**TASK DETAILS:** Exactly and only the lines from the one containing "is (489, 870)." through the close of the entries below are to be set down.

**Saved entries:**
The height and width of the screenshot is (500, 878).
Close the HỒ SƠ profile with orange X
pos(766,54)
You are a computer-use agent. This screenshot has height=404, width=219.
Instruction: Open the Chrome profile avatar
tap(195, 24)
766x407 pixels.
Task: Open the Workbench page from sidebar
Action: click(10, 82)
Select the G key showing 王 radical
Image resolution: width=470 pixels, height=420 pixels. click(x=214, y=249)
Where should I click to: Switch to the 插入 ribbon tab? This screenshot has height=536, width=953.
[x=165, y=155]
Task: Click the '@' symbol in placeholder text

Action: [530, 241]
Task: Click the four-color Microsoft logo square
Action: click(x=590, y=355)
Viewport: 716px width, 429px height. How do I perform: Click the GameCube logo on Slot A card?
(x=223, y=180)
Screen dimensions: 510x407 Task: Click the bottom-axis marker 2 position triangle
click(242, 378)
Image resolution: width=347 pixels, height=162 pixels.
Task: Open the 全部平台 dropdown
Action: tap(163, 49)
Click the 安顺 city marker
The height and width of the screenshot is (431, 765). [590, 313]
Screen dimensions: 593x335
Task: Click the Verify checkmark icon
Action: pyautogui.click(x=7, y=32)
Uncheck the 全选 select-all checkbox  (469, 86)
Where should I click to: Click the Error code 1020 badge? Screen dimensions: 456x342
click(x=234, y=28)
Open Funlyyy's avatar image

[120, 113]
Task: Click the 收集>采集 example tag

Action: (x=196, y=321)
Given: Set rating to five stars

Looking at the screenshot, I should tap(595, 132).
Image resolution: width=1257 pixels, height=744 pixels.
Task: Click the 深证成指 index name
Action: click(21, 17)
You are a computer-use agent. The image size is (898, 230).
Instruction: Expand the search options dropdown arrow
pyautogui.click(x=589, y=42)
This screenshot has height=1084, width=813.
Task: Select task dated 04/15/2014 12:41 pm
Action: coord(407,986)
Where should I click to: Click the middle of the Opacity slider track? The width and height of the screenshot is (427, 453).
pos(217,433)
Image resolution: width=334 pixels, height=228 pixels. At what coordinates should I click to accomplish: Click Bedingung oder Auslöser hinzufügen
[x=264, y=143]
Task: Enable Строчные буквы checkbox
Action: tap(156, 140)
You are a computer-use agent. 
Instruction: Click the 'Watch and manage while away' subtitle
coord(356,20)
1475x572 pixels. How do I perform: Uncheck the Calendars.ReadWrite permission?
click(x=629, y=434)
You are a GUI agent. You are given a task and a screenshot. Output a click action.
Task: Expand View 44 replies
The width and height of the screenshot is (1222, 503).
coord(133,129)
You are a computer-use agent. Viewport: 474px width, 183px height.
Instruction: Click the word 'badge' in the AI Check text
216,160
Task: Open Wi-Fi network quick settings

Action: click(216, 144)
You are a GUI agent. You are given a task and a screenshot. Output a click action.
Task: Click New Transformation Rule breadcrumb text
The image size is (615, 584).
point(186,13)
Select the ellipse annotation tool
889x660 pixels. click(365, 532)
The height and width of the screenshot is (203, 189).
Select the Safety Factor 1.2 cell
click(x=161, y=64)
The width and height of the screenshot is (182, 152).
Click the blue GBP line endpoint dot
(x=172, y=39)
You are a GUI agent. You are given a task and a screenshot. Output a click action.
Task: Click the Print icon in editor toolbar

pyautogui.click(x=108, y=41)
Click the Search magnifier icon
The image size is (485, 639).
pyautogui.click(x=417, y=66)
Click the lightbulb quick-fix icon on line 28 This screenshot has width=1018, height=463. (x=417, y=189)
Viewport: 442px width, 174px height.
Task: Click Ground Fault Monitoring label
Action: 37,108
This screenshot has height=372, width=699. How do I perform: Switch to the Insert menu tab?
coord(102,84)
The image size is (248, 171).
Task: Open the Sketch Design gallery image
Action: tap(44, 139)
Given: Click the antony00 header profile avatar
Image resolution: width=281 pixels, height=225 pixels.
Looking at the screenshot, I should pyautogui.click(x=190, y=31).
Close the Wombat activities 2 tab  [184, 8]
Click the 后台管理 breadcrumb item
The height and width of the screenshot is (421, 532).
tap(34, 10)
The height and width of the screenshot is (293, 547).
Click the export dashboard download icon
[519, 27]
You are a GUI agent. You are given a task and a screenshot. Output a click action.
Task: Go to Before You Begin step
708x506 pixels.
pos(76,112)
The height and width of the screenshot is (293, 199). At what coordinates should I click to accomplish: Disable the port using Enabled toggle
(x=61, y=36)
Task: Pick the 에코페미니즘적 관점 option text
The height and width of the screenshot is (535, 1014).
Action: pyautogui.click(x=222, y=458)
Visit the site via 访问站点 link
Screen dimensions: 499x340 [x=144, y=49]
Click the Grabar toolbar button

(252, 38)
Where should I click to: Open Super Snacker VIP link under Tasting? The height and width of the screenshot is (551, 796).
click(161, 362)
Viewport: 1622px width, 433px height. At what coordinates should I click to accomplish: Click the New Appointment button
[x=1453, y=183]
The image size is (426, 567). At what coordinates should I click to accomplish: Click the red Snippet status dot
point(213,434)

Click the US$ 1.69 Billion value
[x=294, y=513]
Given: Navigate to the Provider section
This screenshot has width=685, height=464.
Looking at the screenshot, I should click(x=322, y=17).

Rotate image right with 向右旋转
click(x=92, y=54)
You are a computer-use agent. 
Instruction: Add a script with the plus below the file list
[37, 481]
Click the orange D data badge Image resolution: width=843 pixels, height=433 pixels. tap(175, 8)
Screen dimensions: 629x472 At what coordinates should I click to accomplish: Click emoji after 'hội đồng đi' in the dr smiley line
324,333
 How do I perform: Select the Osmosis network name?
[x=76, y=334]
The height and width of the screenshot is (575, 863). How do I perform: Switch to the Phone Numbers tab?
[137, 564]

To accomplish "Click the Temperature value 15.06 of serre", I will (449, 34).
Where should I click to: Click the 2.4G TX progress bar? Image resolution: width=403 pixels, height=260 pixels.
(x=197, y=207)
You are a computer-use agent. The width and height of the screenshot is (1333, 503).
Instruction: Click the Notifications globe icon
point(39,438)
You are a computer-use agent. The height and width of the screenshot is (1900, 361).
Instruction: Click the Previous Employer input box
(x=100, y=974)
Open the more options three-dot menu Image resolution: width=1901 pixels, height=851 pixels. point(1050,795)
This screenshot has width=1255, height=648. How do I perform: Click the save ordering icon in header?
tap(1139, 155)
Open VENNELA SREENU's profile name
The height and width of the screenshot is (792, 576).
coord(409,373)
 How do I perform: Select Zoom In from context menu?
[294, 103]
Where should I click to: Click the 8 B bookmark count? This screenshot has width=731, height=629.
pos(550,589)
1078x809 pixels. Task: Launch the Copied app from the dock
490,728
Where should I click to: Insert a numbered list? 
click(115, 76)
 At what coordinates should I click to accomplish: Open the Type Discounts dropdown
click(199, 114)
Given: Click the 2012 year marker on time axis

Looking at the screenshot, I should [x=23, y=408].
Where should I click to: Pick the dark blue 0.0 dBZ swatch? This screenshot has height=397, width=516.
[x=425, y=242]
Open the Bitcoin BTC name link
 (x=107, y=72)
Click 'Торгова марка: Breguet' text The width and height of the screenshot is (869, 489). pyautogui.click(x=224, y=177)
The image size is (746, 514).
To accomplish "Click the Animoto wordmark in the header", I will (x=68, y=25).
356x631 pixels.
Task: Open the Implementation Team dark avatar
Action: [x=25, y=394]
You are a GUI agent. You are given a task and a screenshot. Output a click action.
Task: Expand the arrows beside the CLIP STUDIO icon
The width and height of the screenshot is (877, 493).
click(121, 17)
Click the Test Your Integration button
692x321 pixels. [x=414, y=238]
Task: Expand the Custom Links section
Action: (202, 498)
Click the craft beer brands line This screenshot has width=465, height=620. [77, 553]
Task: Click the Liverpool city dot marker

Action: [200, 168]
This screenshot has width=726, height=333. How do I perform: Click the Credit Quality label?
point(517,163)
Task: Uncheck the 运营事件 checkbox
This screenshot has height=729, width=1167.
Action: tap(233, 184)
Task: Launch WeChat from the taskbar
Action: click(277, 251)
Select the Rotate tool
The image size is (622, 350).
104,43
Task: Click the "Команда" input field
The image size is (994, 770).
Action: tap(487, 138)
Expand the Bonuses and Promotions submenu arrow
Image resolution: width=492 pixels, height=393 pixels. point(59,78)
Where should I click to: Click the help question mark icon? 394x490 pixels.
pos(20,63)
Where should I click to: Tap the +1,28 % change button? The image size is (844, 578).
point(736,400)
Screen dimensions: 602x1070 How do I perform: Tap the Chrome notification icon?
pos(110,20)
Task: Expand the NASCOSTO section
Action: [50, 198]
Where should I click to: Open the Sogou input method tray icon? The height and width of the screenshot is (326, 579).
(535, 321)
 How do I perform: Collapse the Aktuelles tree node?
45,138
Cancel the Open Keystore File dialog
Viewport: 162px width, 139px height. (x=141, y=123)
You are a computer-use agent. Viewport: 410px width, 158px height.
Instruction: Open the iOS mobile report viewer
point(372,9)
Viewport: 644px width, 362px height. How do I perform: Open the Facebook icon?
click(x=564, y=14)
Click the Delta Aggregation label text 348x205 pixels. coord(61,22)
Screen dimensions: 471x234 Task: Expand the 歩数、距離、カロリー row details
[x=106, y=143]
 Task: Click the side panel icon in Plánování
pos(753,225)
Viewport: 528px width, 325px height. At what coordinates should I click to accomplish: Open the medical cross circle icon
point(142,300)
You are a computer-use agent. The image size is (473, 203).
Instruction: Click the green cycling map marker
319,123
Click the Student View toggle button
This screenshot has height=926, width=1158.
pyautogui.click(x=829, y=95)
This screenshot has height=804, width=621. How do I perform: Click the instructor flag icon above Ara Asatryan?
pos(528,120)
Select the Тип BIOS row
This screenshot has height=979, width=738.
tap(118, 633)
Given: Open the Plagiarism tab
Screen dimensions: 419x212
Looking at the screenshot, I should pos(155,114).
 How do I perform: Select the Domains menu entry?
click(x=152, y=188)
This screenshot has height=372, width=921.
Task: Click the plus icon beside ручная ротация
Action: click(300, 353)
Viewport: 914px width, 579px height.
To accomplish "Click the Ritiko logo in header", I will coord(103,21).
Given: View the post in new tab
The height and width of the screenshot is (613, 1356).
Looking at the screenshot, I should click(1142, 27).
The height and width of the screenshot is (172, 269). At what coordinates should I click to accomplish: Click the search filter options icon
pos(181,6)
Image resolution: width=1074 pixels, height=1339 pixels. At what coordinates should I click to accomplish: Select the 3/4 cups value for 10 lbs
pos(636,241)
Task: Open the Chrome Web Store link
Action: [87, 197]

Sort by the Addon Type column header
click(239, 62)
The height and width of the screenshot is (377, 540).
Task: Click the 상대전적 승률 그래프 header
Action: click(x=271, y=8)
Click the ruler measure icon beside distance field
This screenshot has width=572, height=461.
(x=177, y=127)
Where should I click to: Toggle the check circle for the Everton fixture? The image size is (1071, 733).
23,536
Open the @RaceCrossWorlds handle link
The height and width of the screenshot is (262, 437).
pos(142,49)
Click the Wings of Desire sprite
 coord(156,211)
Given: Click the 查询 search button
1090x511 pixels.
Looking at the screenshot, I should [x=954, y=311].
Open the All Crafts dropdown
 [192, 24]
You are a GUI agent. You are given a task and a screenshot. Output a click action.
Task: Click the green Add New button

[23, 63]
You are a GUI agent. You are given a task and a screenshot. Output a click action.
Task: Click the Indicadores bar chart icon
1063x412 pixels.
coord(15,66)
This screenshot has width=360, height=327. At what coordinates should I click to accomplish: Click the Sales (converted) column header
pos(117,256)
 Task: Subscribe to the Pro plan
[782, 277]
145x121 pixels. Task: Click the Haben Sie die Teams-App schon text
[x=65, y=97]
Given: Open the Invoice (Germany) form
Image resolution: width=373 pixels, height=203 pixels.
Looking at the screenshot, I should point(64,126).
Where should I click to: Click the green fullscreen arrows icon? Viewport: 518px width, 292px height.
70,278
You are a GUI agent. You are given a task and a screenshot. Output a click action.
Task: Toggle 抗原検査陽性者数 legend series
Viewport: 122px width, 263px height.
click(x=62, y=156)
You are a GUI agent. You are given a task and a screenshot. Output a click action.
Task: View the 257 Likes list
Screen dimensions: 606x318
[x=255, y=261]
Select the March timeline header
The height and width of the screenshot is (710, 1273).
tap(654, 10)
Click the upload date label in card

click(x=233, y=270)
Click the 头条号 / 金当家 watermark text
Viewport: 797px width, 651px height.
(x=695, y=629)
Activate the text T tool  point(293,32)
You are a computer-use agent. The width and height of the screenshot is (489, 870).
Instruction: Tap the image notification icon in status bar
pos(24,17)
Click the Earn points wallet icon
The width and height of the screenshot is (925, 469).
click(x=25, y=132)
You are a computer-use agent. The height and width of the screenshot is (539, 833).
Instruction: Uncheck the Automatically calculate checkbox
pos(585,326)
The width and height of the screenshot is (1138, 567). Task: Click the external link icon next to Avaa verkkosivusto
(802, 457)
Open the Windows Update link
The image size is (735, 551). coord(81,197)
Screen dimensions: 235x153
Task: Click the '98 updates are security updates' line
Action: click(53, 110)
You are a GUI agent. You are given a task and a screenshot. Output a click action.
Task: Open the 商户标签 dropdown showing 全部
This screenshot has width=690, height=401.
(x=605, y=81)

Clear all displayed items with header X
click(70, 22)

**ANSWER TO THIS TASK:**
You are a computer-use agent. The width and height of the screenshot is (489, 870).
Instruction: Tap the image notification icon in status bar
pos(24,17)
Click the Earn points wallet icon
The width and height of the screenshot is (925, 469).
click(x=25, y=132)
You are a computer-use agent. The height and width of the screenshot is (539, 833).
Instruction: Uncheck the Automatically calculate checkbox
pos(585,326)
The width and height of the screenshot is (1138, 567). Task: Click the external link icon next to Avaa verkkosivusto
(802, 457)
Open the Windows Update link
The image size is (735, 551). coord(81,197)
Screen dimensions: 235x153
Task: Click the '98 updates are security updates' line
Action: click(53, 110)
You are a GUI agent. You are given a task and a screenshot. Output a click action.
Task: Open the 商户标签 dropdown showing 全部
This screenshot has width=690, height=401.
(x=605, y=81)

Clear all displayed items with header X
click(70, 22)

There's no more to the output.